In this harvest, started in the central province of Cienfuegos, it is planned to grind 6.5 million tons of sugar cane with only 23 factories, 13 fewer than in the previous harvest, according to the strategy set out by the Azcuba state group, which manages the area.
It’s about making an “objective and flexible harvest, although small, with good practices,” concentrating resources in fewer sugar mills with the aspiration to achieve “greater efficiency,” as explained by the president of Azcuba, Julio García Pérez.
The purpose will be to concentrate production for family consumption through the rationing book — which delivers 4 pounds of sugar per person per month — as well as for tourism, medicines, industrial production and export.
In addition to producing to satisfy national consumption, the sector’s plans aim to produce more alcohol, electricity and derivatives for domestic consumption and the foreign market.
In the previous season, in round numbers 480,000 tons of sugar were manufactured; 36 plants ground just over six million tons of cane; and the total production was the lowest in the last hundred years in the history of this industry in Cuba.

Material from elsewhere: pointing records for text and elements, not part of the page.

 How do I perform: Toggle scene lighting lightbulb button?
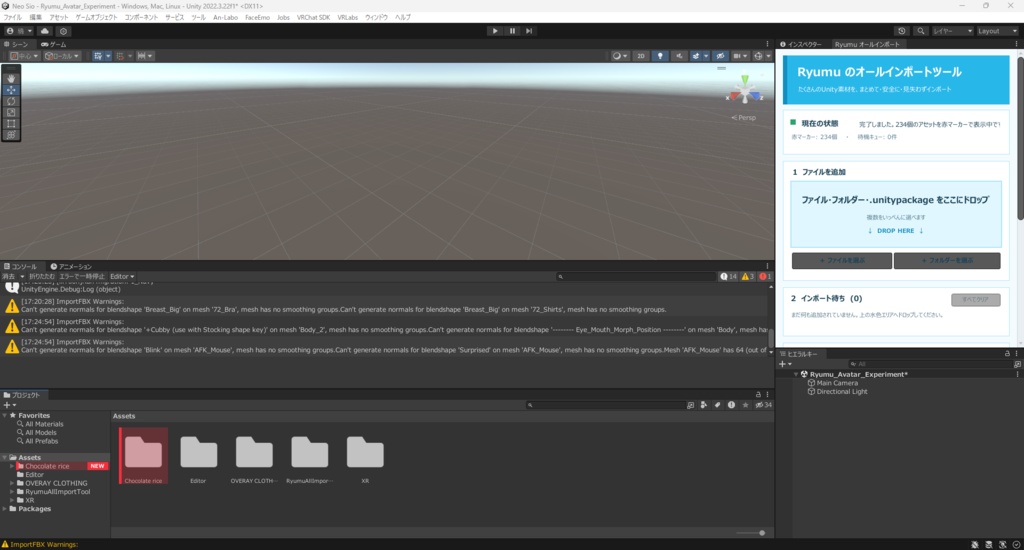[660, 56]
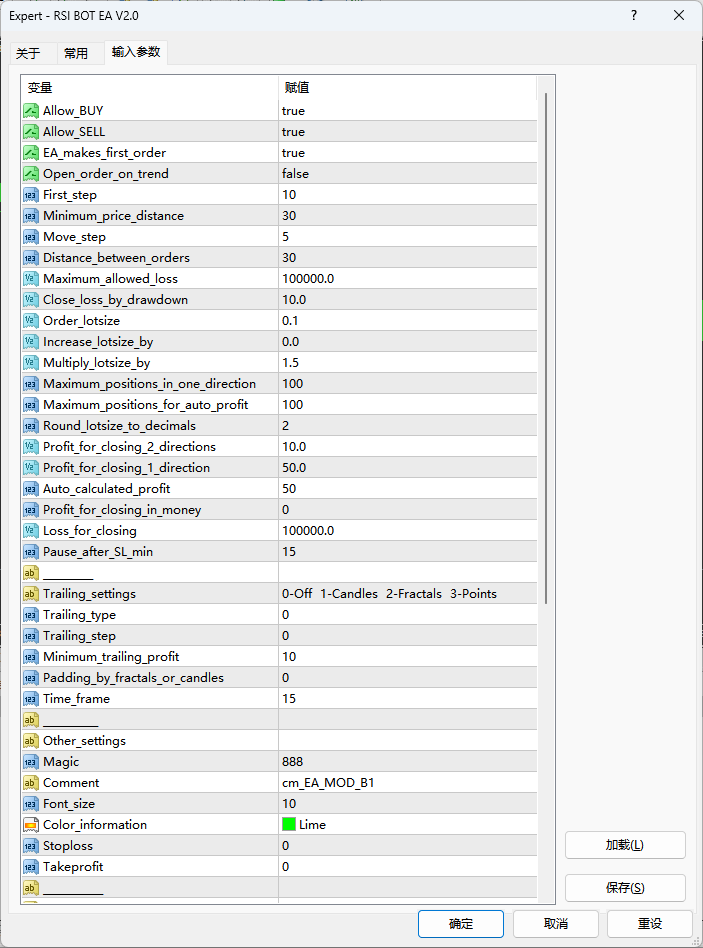Image resolution: width=703 pixels, height=948 pixels.
Task: Switch to the 常用 tab
Action: pos(76,54)
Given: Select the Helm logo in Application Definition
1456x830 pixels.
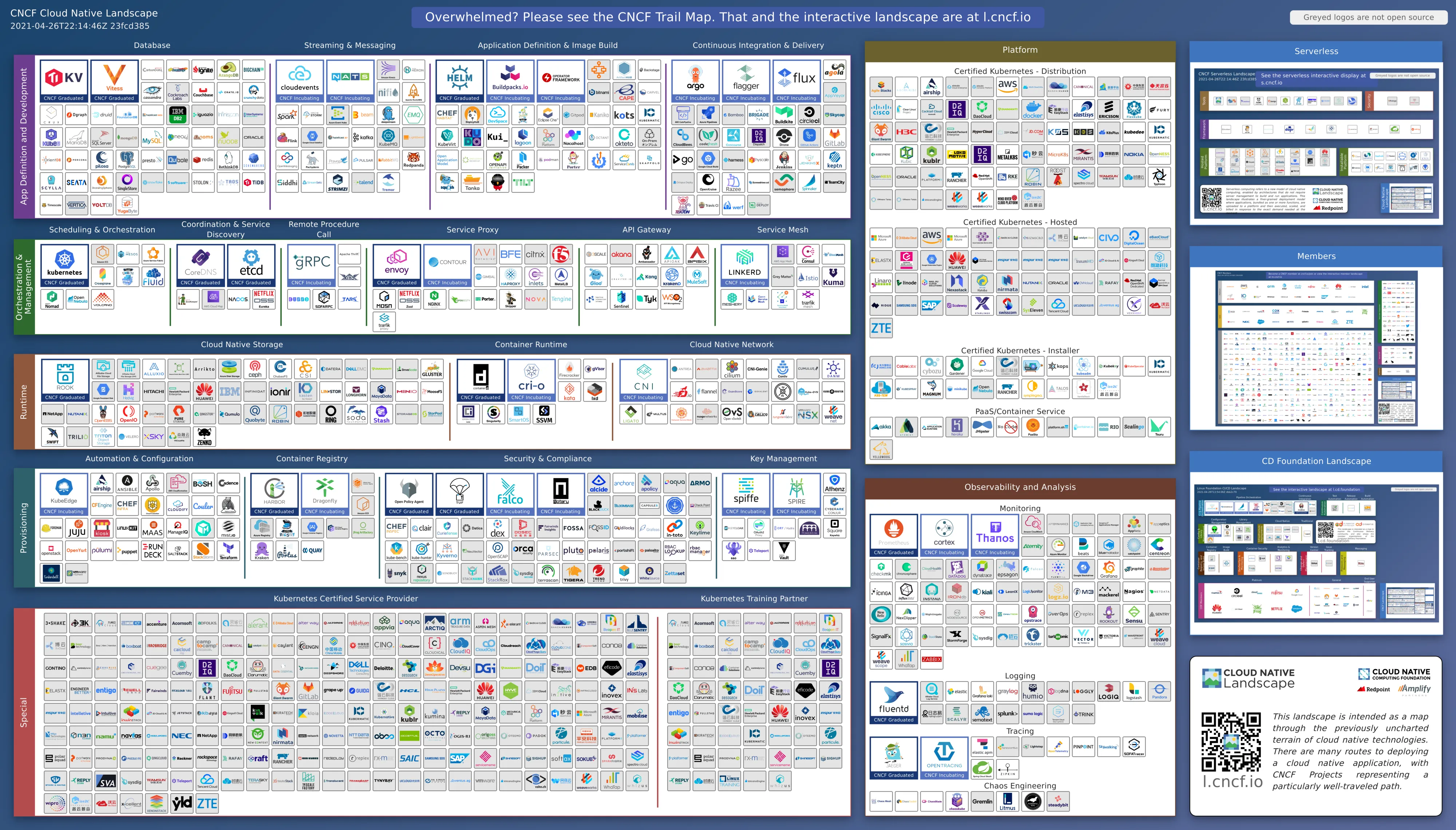Looking at the screenshot, I should click(459, 78).
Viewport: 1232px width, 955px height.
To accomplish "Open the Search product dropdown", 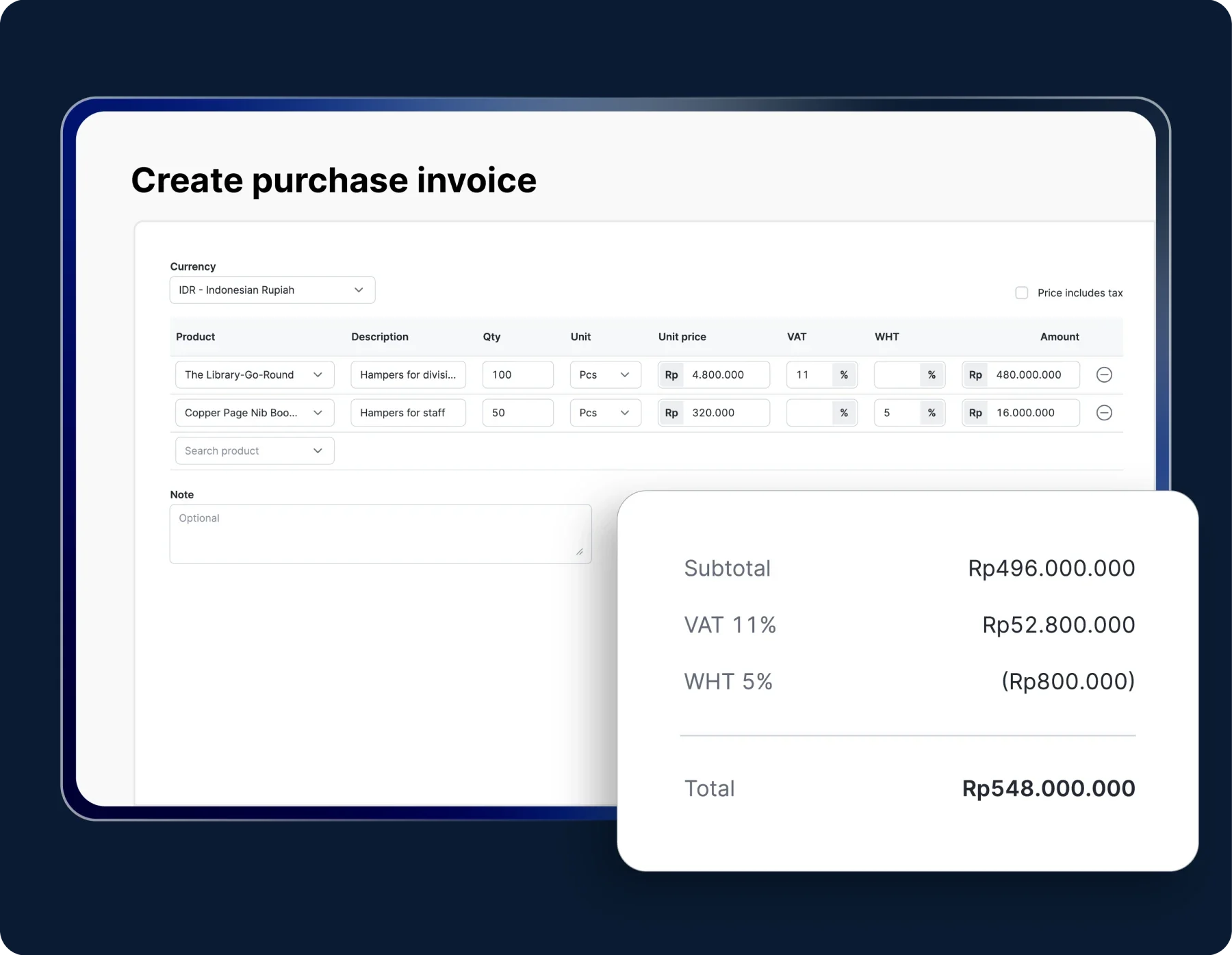I will (254, 451).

The sugar sector on the Island impacts more than 180,000 people directly, counting the families of the workers, and it is calculated that more than 700,000 Cubans and Cubans live from cane production, according to official figures.
In other times, the sugar industry was the economic engine of Cuba, but it suffered a drastic fall in production fall from the 1990s, during the crisis after the fall of the Soviet bloc.
Between 2009 and 2010, production plummeted to 1.1 million tons.
Cuba had 156 factories operating in 1959, upon the triumph of the Revolution, which in that year produced 5.6 million tons of sugar and subsequently rose to 8 million in the best harvests, between 1970 and 1989.